Cuando salió de allí, los escribas y fariseos comenzaron a atacarle con furia y a acosarle a preguntas sobre muchas cosas, acechándole para cazarle en alguna palabra.
PARA TU RATO DE ORACION
TANTO LUCAS como Mateo recogen en sus evangelios el célebre discurso de los «ayes», en el que el Señor recrimina a los escribas y fariseos la incoherencia de sus vidas. El Maestro les acusa con dureza porque estaban más preocupados de aparentar que de vivir de acuerdo con la verdad. «¡Ay de vosotros, los doctores de la ley, porque imponéis a los hombres cargas insoportables, pero vosotros ni con uno de vuestros dedos las tocáis! ¡Ay de vosotros, que edificáis los sepulcros de los profetas, después que vuestros padres los mataron! (...) ¡Ay de vosotros, maestros de la ley, que os habéis apoderado de la llave de la ciencia» (Lc 11, 46-47.52).

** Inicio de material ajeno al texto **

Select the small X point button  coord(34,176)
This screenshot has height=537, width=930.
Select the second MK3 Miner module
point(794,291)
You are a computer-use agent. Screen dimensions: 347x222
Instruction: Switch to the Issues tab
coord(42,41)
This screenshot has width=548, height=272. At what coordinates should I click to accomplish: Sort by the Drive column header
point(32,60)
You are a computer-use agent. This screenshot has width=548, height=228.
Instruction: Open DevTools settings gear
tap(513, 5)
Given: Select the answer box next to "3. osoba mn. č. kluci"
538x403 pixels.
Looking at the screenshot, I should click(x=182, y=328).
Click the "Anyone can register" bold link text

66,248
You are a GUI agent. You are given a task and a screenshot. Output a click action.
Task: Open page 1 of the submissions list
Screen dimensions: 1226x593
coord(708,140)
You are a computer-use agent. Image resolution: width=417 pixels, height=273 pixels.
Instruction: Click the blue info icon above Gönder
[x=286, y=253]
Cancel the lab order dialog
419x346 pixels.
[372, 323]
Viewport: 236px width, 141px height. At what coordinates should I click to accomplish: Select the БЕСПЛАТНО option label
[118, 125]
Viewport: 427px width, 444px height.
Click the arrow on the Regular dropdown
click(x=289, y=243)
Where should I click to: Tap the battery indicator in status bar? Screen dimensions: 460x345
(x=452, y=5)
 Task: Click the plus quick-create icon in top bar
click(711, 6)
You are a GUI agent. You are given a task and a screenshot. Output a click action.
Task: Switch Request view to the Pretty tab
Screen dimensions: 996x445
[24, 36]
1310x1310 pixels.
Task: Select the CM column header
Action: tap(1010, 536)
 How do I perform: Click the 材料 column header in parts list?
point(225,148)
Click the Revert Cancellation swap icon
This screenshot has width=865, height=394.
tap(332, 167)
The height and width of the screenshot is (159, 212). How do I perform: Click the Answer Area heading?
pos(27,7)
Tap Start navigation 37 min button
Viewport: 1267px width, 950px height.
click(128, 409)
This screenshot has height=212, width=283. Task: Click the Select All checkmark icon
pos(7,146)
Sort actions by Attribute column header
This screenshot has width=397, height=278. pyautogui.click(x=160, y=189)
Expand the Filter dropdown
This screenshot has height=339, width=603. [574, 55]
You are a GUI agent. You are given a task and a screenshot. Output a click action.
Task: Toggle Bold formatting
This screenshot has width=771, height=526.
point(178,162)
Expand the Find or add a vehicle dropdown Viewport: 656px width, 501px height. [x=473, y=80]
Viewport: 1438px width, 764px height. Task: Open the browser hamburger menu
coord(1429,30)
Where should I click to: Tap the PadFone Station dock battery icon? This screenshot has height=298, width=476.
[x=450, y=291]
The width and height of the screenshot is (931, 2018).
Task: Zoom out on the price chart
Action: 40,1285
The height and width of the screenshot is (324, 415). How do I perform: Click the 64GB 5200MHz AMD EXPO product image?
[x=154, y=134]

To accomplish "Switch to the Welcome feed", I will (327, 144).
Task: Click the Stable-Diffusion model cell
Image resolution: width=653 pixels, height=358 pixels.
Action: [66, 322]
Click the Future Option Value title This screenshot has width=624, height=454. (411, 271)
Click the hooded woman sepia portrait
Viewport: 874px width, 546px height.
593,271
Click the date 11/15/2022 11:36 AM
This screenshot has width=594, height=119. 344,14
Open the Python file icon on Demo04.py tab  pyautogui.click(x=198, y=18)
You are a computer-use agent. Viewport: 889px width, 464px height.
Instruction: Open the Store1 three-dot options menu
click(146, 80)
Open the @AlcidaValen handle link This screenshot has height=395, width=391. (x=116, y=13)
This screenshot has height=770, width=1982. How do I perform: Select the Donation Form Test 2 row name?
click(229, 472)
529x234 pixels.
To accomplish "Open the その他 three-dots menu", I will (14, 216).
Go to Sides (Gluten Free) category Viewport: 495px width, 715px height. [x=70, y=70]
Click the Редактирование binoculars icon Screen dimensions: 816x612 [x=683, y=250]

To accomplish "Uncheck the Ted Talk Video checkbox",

Lejos de ablandar sus corazones, las palabras que escuchan de labios de Jesucristo les llevan «a atacarle con furia» (Lc 11,53). Ciertamente, el Señor les ha hablado con severidad. Sin embargo, si hubieran mirado con un poco de valentía y sinceridad en su interior, se habrían dado cuenta de que las acusaciones de Jesús eran justas. La humildad, en cambio, permite aceptar la corrección y ponernos en marcha hacia la conversión que el Señor nos pide. Ese es «el camino que nos conduce a Dios y, al mismo tiempo, precisamente porque nos conduce a él, nos lleva también a lo esencial de la vida, a su significado más verdadero, al motivo más fiable por el que la vida vale la pena ser vivida. Solo la humildad nos abre a la experiencia de la verdad, de la alegría auténtica, del conocimiento que cuenta. Sin humildad estamos aislados (...) de la comprensión de Dios, de la compresión de nosotros mismos»[1].
En otros pasajes del Evangelio vemos cómo a Jesús le conmueve la sencillez de los niños que se le acercan y que aún no han aprendido a mentir; la debilidad de los leprosos que le piden ser curados sin dejarse atar por el que dirán; la honradez de los que preguntan porque desean conocer la verdad. El Maestro aprecia la autenticidad y la honradez. Por eso, en otra ocasión, predicará: «Que vuestro modo de hablar sea: “Sí, sí”; “no, no”. Lo que exceda de esto, viene del maligno» (Mt 5,37).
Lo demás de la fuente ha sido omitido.